Diff-Quik cytologic recognition of Chlamydophila psittaci in orolabial lesions of Stevens-Johnson Syndrome.

2010 
Background Chlamydophila psittaci causes psittacosis, an ornithosis acquired usually from infected birds. The disease is often focal and pneumonic but on rare instances can be protean and fatal. Diagnosis is by Chlamydophila serology, which may take as long as 21 days or more. The recovery of the organisms from mice, eggs or tissue culture inoculated with the patient's blood or sputum is tedious and dangerous for laboratory personnel. On occasion, C psittaci inclusion bodies have also been detected in infected cells by fluorescent antibody, Giemsa or Gimenez staining.
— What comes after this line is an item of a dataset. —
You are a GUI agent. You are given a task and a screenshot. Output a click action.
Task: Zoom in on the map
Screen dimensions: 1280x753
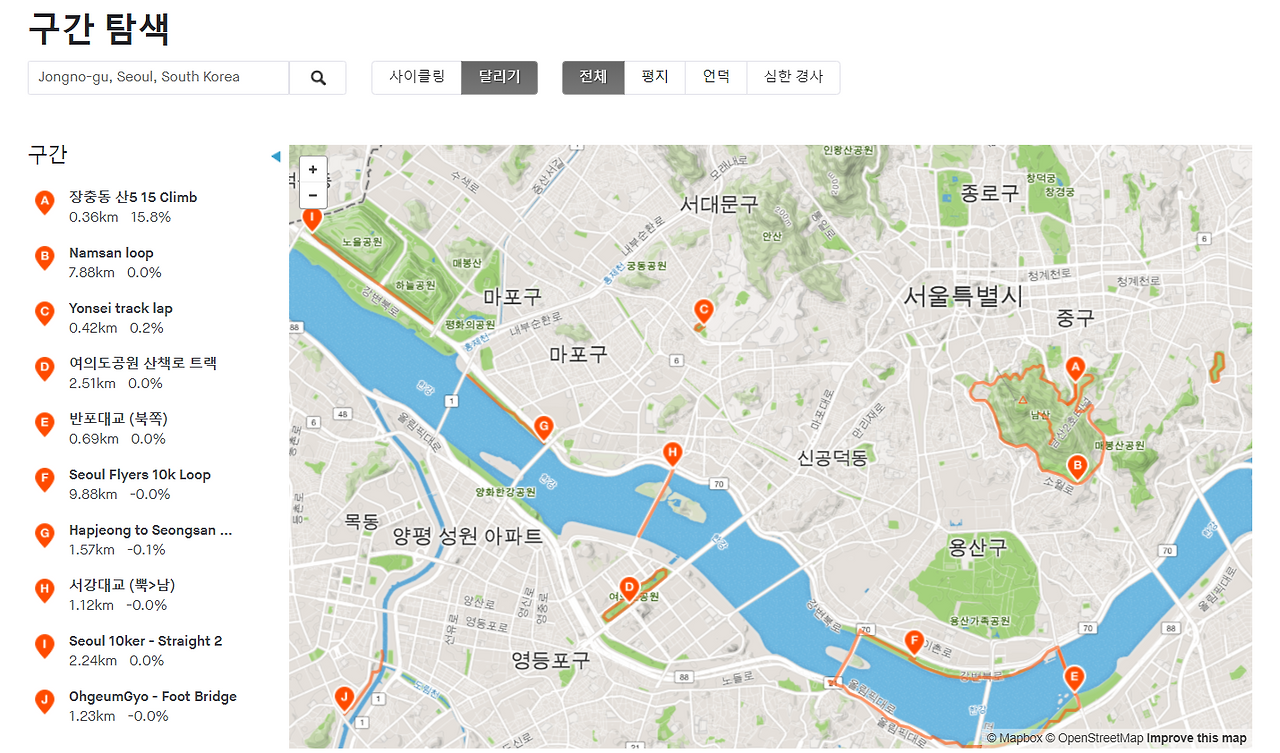[x=312, y=169]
This report describes heretofore not previously reported recognition of the causative organisms in Diff-Quik―stained clinical cytologic materials. Case A 17-year-old man presented with fever and sore throat, associated with Steven-Johnson syndrome, of 6 days' duration. In the touch and scrape smears of the orolabial mucosal lesions, C psittaci inclusion bodies were recognizable in Diff-Quik―stained but not with Papanicolaou-stained smears and Gram stain. There were few to numerous organisms per macrophage, which were enlarged or bloated and usually collared by polymorphonuclear leukocytes. The diagnosis was supported by a therapeutic trial with doxycycline and confirmed by a positive third serological tests for C psittaci 3 weeks after discharge. Conclusion In a suspected or probable case of ornithosis, a rapid diagnosis of C psittaci inclusion bodies is possible in clinical cytology materials using Diff-Quik.